Ananth Krishnan

MUMBAI: The expected surge in voter turnout that analysts and the media had forecast as a reaction to the November 26 terror attacks that struck South Mumbai did not materialise on Thursday with the turnout here falling below that of the last general election.

The South Mumbai constituency on Thursday recorded a voter turnout of 43.33 per cent.

In 2004, South and South Central Mumbai, which were merged after delimitation into the current South Mumbai constituency, together recorded a turnout of 46.97 per cent.

Thursday’s polling indicated that terrorism was not the defining issue for Mumbai voters this election as had often been suggested after the November attacks, political analysts said.

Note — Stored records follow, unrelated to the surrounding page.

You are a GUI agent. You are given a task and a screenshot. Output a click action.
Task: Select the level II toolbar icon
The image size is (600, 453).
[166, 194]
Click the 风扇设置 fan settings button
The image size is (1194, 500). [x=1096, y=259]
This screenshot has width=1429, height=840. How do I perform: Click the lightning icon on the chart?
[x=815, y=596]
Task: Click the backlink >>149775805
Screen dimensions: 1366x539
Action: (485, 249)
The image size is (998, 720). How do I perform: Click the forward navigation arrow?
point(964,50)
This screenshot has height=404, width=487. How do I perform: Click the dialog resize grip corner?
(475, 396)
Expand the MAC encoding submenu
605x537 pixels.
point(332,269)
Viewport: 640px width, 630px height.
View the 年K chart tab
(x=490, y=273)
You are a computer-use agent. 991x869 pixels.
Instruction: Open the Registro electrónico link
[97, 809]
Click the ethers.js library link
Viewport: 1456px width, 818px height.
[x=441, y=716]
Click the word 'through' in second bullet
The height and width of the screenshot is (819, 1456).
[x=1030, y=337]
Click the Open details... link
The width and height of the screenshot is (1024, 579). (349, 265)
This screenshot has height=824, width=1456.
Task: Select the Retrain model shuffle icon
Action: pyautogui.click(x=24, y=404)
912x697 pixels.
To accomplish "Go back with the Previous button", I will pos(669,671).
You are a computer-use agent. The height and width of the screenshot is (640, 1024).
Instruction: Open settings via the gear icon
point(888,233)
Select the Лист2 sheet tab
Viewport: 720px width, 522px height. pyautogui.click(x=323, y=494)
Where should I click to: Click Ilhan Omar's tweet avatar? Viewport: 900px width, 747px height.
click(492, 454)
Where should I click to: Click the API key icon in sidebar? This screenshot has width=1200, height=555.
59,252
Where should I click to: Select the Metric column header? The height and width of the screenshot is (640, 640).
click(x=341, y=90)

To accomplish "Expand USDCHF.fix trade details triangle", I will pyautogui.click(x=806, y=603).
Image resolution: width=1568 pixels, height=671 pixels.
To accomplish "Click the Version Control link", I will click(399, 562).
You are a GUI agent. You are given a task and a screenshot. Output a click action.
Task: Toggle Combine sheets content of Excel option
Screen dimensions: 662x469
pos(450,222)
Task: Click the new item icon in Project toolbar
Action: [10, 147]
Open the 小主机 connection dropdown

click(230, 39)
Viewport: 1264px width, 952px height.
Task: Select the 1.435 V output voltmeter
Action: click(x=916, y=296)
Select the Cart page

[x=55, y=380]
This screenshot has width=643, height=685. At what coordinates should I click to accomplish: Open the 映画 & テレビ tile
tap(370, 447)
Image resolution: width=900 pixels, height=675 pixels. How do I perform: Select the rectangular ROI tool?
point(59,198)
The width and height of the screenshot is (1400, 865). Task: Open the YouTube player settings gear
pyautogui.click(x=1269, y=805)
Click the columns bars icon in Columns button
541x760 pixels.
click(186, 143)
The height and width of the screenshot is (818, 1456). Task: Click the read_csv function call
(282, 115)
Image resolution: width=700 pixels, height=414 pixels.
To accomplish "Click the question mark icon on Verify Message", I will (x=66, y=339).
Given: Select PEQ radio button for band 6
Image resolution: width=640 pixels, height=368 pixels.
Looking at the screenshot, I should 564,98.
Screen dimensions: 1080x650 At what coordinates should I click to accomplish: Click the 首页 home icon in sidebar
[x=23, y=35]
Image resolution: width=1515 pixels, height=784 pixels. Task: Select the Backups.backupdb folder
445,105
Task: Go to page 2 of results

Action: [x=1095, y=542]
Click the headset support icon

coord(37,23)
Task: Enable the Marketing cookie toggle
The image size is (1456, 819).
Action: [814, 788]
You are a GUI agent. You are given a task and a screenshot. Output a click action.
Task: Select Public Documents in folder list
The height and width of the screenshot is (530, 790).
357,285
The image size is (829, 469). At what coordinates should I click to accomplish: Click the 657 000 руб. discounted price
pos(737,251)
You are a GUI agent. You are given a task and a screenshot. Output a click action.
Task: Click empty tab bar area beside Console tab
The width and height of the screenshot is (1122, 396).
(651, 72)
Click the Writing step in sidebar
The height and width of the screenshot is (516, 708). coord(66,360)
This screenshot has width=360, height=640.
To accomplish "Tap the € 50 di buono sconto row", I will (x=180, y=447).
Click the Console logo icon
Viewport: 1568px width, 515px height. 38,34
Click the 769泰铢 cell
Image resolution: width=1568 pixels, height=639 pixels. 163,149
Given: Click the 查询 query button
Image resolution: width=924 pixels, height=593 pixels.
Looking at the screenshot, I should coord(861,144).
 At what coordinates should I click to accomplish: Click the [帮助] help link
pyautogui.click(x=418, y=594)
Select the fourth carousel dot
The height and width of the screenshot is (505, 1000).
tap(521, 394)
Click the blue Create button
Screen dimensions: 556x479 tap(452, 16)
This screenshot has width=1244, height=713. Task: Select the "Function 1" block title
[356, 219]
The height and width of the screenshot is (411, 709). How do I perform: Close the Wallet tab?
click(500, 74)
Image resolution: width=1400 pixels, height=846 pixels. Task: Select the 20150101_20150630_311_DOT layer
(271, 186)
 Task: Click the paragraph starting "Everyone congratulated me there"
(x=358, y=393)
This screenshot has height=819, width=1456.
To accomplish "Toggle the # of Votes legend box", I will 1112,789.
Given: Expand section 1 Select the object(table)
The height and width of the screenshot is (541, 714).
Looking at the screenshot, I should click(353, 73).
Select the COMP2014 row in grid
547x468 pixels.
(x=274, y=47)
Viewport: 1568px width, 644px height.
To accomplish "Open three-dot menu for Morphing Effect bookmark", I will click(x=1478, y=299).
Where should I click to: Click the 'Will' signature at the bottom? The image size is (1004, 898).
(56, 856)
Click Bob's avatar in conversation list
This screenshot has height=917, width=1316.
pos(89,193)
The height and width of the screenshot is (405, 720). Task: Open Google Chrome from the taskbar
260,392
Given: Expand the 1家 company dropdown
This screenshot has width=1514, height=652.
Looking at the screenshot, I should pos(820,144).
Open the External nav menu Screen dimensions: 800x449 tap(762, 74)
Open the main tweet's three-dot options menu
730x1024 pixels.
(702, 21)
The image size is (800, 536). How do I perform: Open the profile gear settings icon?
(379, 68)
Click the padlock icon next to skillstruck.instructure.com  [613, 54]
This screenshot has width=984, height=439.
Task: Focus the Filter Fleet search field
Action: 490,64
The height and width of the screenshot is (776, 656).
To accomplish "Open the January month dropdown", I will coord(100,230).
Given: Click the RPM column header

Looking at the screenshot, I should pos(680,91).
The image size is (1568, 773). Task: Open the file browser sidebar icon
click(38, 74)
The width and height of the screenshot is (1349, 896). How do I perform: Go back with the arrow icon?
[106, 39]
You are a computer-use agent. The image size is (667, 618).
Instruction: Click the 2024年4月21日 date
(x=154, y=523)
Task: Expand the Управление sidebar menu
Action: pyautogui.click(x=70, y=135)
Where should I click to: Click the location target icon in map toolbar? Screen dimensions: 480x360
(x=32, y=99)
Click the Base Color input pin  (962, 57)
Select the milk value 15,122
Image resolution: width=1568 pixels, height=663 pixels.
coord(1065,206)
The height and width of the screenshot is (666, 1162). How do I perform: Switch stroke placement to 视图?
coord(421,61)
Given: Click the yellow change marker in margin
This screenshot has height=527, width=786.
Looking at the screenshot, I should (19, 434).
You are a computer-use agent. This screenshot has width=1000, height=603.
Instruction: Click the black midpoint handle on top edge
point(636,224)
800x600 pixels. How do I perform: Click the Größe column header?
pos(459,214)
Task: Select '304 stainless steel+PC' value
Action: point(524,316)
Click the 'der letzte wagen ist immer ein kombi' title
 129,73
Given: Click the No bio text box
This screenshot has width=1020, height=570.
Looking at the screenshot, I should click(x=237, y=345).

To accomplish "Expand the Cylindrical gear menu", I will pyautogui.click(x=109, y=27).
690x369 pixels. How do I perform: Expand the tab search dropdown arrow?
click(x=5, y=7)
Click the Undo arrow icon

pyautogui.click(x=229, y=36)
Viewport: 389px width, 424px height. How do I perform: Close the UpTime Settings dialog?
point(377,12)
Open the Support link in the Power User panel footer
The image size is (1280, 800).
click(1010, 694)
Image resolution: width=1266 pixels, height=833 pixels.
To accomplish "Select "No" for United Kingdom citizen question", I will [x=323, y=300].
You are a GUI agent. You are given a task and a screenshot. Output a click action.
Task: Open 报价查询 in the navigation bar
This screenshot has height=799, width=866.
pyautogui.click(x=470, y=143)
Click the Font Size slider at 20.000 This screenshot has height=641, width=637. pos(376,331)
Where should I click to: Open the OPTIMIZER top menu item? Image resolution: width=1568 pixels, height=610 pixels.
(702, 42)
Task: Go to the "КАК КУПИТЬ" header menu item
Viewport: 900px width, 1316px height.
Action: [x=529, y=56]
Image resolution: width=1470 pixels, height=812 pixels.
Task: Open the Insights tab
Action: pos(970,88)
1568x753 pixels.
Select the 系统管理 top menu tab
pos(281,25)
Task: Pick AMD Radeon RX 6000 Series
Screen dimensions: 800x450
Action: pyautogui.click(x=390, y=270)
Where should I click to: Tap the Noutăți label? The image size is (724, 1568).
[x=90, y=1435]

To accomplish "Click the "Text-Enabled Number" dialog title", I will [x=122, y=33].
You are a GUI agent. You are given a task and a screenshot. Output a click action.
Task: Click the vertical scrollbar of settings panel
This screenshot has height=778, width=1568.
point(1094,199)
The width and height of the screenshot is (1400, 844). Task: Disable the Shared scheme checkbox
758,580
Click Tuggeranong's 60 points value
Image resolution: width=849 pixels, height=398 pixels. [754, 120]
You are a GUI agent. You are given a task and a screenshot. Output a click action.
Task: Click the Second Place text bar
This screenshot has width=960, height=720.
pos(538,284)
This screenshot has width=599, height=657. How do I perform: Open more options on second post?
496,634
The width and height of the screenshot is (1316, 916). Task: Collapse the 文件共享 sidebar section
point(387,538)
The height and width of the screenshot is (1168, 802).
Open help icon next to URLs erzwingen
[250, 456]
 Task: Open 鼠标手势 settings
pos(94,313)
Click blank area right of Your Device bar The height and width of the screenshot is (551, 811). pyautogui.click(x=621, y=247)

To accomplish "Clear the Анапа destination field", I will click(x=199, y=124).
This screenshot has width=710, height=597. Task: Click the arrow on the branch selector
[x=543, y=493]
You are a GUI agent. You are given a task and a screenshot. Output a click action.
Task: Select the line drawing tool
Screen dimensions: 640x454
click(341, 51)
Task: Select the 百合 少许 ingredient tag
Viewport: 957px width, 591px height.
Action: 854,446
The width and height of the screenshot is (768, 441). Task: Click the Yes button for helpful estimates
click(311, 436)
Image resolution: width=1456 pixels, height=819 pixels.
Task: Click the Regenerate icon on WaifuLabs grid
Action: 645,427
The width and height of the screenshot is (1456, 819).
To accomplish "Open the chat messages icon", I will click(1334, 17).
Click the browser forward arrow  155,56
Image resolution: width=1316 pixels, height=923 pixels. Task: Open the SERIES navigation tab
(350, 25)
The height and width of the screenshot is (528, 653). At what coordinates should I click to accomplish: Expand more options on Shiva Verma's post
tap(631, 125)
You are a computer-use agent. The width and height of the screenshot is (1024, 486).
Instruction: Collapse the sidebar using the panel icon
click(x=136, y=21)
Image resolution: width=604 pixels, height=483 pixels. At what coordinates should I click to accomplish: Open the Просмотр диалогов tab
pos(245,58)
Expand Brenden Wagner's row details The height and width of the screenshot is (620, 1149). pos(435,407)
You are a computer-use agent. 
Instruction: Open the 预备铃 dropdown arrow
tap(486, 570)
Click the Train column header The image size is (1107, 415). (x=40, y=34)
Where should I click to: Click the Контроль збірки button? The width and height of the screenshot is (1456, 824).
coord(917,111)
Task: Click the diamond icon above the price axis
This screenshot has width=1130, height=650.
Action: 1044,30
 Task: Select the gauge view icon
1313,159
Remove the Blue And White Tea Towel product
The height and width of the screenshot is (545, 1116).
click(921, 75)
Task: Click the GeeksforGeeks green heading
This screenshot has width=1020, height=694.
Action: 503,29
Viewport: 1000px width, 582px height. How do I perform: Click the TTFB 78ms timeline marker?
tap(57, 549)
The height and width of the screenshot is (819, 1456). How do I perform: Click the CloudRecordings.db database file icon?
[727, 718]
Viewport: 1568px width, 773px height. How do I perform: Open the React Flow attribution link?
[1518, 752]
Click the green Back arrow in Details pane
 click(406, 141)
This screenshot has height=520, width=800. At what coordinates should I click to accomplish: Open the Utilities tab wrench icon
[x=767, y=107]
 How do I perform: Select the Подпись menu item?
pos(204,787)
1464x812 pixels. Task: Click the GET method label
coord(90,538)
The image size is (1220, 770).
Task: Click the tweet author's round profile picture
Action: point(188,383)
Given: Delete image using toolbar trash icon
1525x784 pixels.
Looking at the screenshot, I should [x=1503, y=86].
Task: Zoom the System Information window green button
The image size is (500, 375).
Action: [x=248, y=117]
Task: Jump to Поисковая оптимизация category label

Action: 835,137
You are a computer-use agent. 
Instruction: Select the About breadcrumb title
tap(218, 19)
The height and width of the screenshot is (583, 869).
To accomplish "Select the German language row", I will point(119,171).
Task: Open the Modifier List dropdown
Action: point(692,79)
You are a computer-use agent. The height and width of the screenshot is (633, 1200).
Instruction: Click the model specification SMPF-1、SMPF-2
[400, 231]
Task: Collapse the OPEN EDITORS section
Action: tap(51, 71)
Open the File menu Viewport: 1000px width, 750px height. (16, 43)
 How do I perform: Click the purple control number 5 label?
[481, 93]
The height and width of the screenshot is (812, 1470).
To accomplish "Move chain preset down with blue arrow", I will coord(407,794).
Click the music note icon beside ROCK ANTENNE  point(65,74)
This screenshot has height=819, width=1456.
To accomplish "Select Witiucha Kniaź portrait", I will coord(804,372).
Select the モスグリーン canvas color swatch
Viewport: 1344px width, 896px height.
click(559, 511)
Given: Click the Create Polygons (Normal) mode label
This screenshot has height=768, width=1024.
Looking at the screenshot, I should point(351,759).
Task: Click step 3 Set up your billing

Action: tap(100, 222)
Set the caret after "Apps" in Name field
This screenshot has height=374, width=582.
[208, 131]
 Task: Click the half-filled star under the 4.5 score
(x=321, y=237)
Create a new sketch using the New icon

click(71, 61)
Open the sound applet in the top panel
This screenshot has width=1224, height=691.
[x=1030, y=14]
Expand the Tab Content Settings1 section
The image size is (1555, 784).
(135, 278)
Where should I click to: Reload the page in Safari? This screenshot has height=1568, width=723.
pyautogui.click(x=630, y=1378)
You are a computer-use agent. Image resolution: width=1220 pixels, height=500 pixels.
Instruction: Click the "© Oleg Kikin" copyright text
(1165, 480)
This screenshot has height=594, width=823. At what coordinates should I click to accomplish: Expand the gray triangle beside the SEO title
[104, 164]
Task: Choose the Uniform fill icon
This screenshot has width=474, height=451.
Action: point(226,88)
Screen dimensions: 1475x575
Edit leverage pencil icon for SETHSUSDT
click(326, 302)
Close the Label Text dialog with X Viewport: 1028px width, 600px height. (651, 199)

The figures also suggested that the turnout among the middle-class and upper middle-class voters in the elite neighbourhoods of terror-struck Colaba, Malabar Hill and Cuffe Parade recorded a significant drop from the last general election, with voters in the relatively poorer areas of Byculla, Sewri and Worli included in the constituency after delimitation expected to have propped up much of Thursday’s voting.

“If terror was a defining issue for changing the pattern of governance we would have certainly seen a higher turnout,” said B. Venkatesh Kumar, a political analyst at Mumbai University.

He said the low turnout would benefit the incumbent, Milind Deora of the Congress.

Mr. Deora’s challengers include Mohan Rawale of the Shiv Sena, Bala Nandgaonkar of the Maharashtra Navnirman Sena and independent candidate Meera Sanyal. Mr. Rawle is expected to put up a close fight.

Several voters The Hindu interviewed said economic development was their main concern, and they did not see security as a partisan issue. Sahil Kadaki, 28, a resident of Malabar Hill, said terror wasn’t an electoral issue because “no party seems to be different in any way when it comes to security.”